§ Problem description: Every line with "computer" in it should be copied from the data.

+ + + +

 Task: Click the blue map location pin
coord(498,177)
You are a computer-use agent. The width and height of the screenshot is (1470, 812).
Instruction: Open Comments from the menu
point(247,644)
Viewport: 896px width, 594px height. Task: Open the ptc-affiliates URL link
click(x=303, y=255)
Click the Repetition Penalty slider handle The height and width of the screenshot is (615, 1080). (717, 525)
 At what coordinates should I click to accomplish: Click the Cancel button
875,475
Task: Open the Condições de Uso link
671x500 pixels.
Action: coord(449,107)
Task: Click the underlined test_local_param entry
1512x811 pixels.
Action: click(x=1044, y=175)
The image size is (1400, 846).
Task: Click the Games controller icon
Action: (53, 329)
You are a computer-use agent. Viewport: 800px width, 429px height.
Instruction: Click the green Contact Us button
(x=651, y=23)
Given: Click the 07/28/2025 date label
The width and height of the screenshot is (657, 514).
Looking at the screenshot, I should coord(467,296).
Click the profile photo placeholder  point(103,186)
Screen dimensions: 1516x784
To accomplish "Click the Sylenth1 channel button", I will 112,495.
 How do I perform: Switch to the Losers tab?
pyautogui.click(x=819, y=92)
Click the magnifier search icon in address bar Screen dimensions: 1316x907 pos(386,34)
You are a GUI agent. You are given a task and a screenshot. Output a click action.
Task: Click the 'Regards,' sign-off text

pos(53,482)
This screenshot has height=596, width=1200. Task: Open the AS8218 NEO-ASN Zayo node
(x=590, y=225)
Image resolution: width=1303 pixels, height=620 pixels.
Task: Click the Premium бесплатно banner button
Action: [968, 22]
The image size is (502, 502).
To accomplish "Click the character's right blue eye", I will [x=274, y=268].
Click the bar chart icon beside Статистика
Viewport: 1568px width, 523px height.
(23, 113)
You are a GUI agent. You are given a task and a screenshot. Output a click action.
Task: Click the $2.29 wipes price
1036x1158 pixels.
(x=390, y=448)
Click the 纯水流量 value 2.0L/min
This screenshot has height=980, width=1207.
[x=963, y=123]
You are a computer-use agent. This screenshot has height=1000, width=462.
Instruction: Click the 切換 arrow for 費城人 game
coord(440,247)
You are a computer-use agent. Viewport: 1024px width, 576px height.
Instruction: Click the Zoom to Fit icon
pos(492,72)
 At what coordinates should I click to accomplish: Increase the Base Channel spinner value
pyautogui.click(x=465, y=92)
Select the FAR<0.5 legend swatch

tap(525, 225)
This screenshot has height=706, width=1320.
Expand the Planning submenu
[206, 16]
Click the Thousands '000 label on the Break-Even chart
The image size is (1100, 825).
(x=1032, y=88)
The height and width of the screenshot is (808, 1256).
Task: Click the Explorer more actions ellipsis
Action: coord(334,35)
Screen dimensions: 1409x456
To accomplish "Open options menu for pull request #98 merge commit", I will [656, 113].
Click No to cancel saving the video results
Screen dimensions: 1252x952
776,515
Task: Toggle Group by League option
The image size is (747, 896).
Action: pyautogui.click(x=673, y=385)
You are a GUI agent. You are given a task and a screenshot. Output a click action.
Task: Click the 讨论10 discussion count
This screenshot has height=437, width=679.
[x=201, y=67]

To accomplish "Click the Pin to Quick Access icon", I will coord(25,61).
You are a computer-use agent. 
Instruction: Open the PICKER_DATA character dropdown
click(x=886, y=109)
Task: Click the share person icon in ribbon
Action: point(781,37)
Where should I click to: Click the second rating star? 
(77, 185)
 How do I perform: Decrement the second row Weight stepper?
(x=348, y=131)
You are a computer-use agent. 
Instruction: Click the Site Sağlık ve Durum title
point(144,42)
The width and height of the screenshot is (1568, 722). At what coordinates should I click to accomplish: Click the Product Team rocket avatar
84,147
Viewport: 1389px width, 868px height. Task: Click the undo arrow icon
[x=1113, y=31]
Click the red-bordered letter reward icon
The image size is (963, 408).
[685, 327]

+ + + +

§ Expected answer:
You are a computer-use agent. The width and height of the screenshot is (1470, 812).
You are a computer-use agent. Viewport: 800px width, 429px height.
You are a computer-use agent. This screenshot has height=1000, width=462.
You are a computer-use agent. Viewport: 1024px width, 576px height.
You are a computer-use agent. 
You are a computer-use agent. 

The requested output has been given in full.